Jerry Gray, long-time professor and dean at the I.H. Asper School of Business at the University of Manitoba, business consultant and a director at many Winnipeg-based businesses, died on Oct. 12 after a courageous battle with cancer. He was 83 years old.
Born in Evansville, Indiana in 1942 and educated at Southern Illinois University and the University of South Carolina, Gray moved to Winnipeg in 1970 with his new bride, Lynda, to take a teaching job with the Faculty of Commerce at the U of M. He was appointed associate dean in 1982 and he became dean in 1996, a position he held until his retirement in 2004.
Without a doubt, his signature achievement as dean was securing a $10-million investment from local media magnate Izzy Asper that resulted in the renaming of the faculty of commerce to the I.H. Asper
School of Business.
John McCallum, one of Gray’s closest friends and a long-time finance professor at the Asper School, says the association with the Asper family gave the school an identity that it lacked previously.

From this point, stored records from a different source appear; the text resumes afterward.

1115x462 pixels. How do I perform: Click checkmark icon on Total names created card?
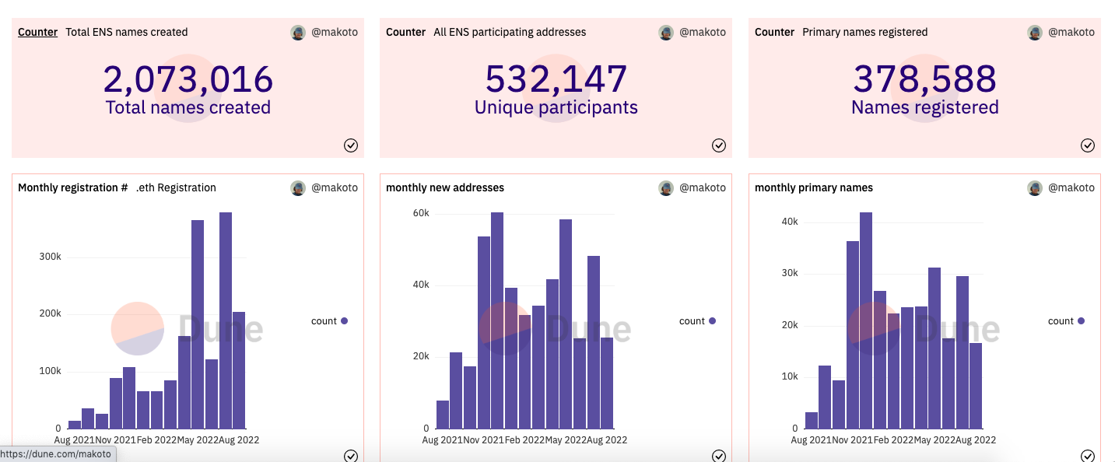[x=351, y=145]
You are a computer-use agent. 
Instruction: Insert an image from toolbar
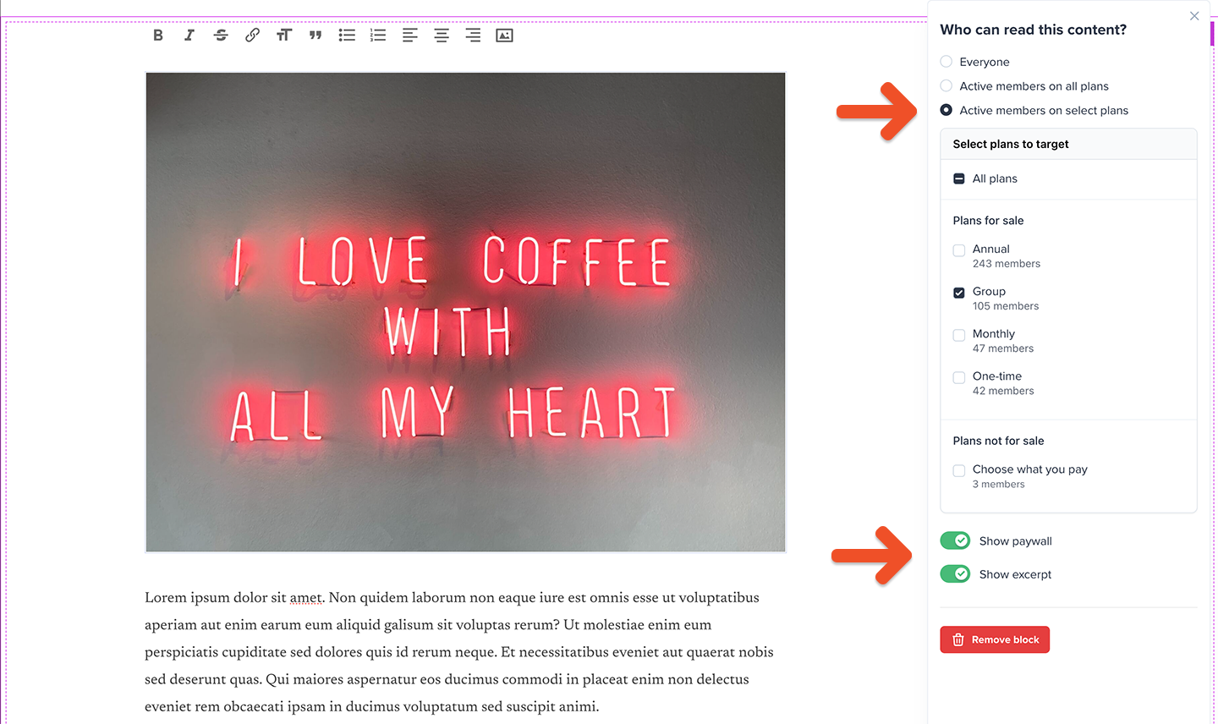[504, 36]
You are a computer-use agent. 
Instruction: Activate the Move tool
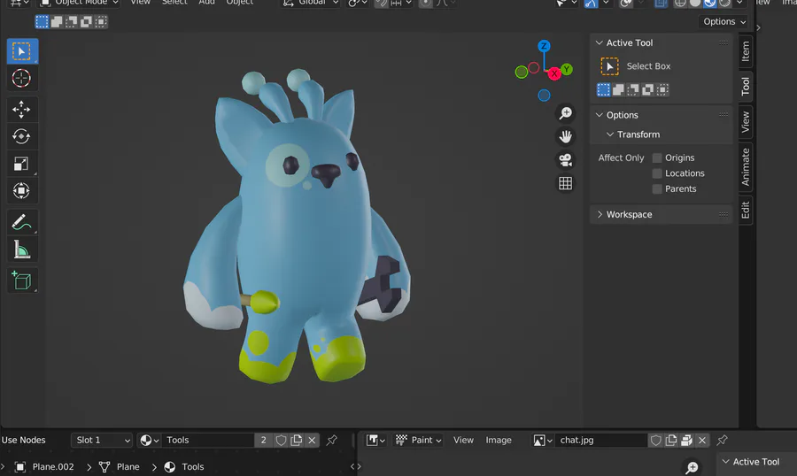[x=22, y=110]
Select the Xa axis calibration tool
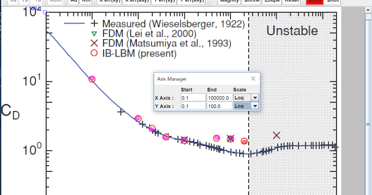 click(x=12, y=1)
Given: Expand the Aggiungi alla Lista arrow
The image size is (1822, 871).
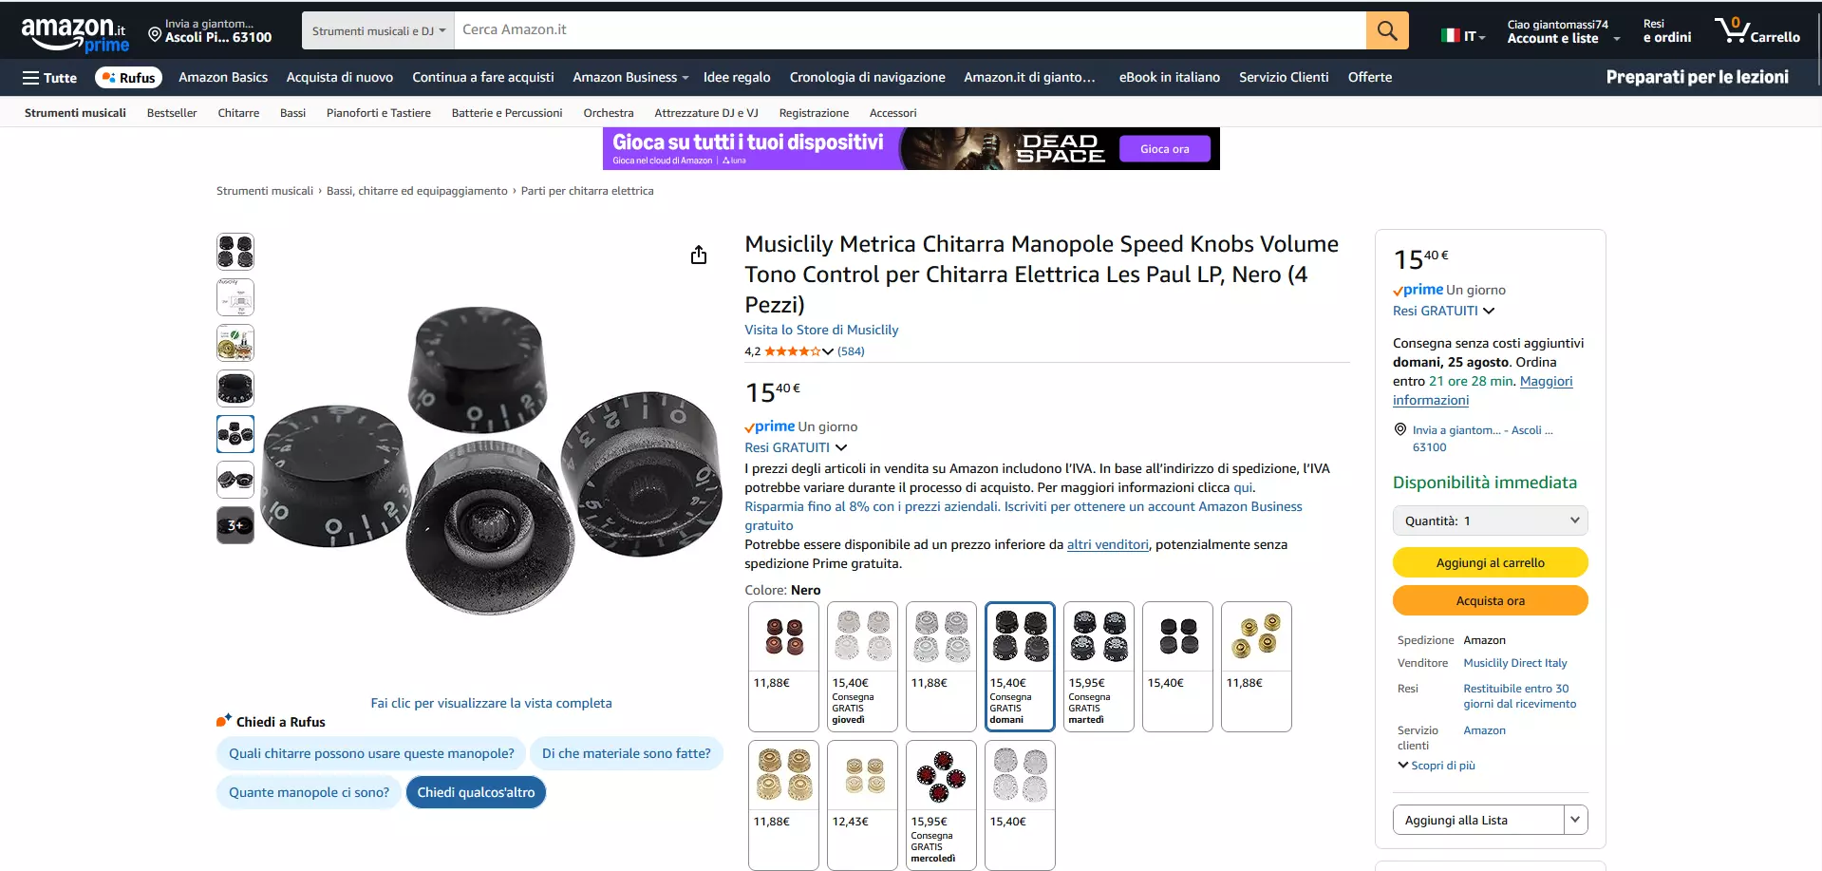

“That was incredibly important to us. We became Asper in the province and Asper around the Toronto
business community. Ivey is Western (University) and Asper is Manitoba. In the world of business schools, that type of identity really matters,” he says.
McCallum says the classroom part of Gray’s legacy is the more than 15,000 students whom he taught and, in many cases, counselled.
“Jerry really believed that the business school that became Asper was incredibly important to Manitoba
and its future because we were a small province with pretty good resources but we didn’t have 10 billion
barrels of oil. If we were going to have organizations that could compete internationally, the first stop for a lot of management in Manitoba was the U of M business school,” he says.
After retiring, Gray embarked on a second career of community service (in between fishing trips, of
course). He served as chair of the Winnipeg Regional Health Authority, president of the Manitoba Club
and chair of the Friends of Upper Fort Garry. He also served on the boards of Pollard Banknote and
Gendis Inc. as well as numerous small companies and start-ups.
Gray was regularly quoted in the media about developments at the Asper School and in the Manitoba business community. About 15 years ago, Gray organized a group of former professors from the business school to meet regularly for lunch. They were affectionately called “the geezers”.
“He led the whole thing. He was incredible at creating groups of people who liked each other and spending time with each other. Every month for years, we gathered in his garage among his Jaguar cars to have lunch and keep in touch with each other,” McCallum says.